Parts of the New Acton precinct were gutted by the fire. Photo: Elesa Lee
There were no overhead fire sprinklers in Flint restaurant when a blaze swept through the restaurant and the New Acton pavilion, a court has heard.
The fire allegedly started in an exhaust duct system attached to the restaurant’s gas-and-wood-fired pizza oven.
The blaze gutted Flint, Parlour Wine Room and upstairs office space and damaged the adjacent Diamant Hotel.
An inquiry into the fire today heard installing ceiling sprinklers in the heritage-listed building was problematic.
But ACT Fire and Rescue fire safety engineer Jeffrey Dau told the ACT Coroner’s Court an “alternative building solution” was reached.
The alternative design plan involved the erection of a firewall bounding Flint and Bicicletta restaurants.

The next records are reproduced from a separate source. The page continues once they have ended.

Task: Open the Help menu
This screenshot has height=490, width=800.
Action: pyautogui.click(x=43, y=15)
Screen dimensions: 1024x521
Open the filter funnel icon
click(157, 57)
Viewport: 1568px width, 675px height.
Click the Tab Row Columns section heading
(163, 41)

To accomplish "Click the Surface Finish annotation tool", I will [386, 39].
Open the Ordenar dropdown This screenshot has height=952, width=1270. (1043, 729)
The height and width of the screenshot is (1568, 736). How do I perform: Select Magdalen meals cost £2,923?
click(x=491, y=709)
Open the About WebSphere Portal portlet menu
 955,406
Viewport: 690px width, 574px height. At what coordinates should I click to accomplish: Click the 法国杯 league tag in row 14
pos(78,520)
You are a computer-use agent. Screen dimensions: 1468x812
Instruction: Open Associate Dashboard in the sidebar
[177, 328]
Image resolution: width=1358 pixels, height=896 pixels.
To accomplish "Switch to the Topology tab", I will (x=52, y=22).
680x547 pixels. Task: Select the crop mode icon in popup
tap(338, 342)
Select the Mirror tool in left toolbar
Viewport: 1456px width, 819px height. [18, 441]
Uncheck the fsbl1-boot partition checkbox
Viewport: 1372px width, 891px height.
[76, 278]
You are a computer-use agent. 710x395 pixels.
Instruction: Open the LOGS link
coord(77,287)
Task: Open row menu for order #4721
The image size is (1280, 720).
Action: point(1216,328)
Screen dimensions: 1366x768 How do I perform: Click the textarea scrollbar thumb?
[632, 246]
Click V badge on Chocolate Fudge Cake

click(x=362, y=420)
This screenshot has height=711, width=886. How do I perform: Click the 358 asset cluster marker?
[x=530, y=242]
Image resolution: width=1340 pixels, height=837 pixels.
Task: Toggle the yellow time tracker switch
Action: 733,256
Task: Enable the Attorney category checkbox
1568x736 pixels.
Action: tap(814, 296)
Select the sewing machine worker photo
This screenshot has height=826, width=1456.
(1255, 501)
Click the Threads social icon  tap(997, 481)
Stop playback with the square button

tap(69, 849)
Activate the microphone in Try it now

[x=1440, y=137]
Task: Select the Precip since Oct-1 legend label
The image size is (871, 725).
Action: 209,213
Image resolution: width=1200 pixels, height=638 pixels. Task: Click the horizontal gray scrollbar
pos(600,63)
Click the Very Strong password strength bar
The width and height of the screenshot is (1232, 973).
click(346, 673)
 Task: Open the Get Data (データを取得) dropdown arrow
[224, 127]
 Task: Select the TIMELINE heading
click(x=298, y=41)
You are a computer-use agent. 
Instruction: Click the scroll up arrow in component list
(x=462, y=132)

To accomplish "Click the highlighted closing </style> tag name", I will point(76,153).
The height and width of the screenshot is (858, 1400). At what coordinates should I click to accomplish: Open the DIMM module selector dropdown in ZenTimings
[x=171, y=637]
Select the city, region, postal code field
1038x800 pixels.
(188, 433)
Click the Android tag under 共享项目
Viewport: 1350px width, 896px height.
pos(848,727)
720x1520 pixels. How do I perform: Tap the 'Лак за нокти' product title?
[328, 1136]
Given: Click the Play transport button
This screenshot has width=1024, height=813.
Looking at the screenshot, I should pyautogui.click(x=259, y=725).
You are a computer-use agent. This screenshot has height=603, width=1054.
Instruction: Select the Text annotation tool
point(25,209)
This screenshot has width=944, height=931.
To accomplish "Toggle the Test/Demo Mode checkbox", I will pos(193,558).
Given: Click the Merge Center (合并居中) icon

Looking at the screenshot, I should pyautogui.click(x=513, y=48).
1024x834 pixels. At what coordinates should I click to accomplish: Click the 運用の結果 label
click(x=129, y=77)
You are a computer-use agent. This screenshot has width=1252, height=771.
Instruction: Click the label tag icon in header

The court has also heard the flue system catered for two stove units as well as the pizza oven.
Mr Dau today said fluing the three devices together was a breach of an Australian standard, but one not enforced by the Building Code of Australia.
Likewise he said a lack of access ports for cleaning amounted to a standards breach, but again not one enforced by the code.
The inquiry has previously heard a fire safeguard in the oven, a spray device designed to cool rogue embers, was not active at the time of the fire.
And investigators found combustible material in the ductwork in the aftermath of the blaze, which could have contributed to the spread of the fire.
Fire investigator Anthony Walker also told the court the single-sheet thickness of the ductwork was unusual, and double- or triple-thickness was preferred.
But under questioning from Robert Clynes, counsel for Allianz Insurance, he acknowledged the oven manual described triple-sheet ducting as “highly recommended” but not mandatory.
The hearing before Chief Coroner Lorraine Walker continues.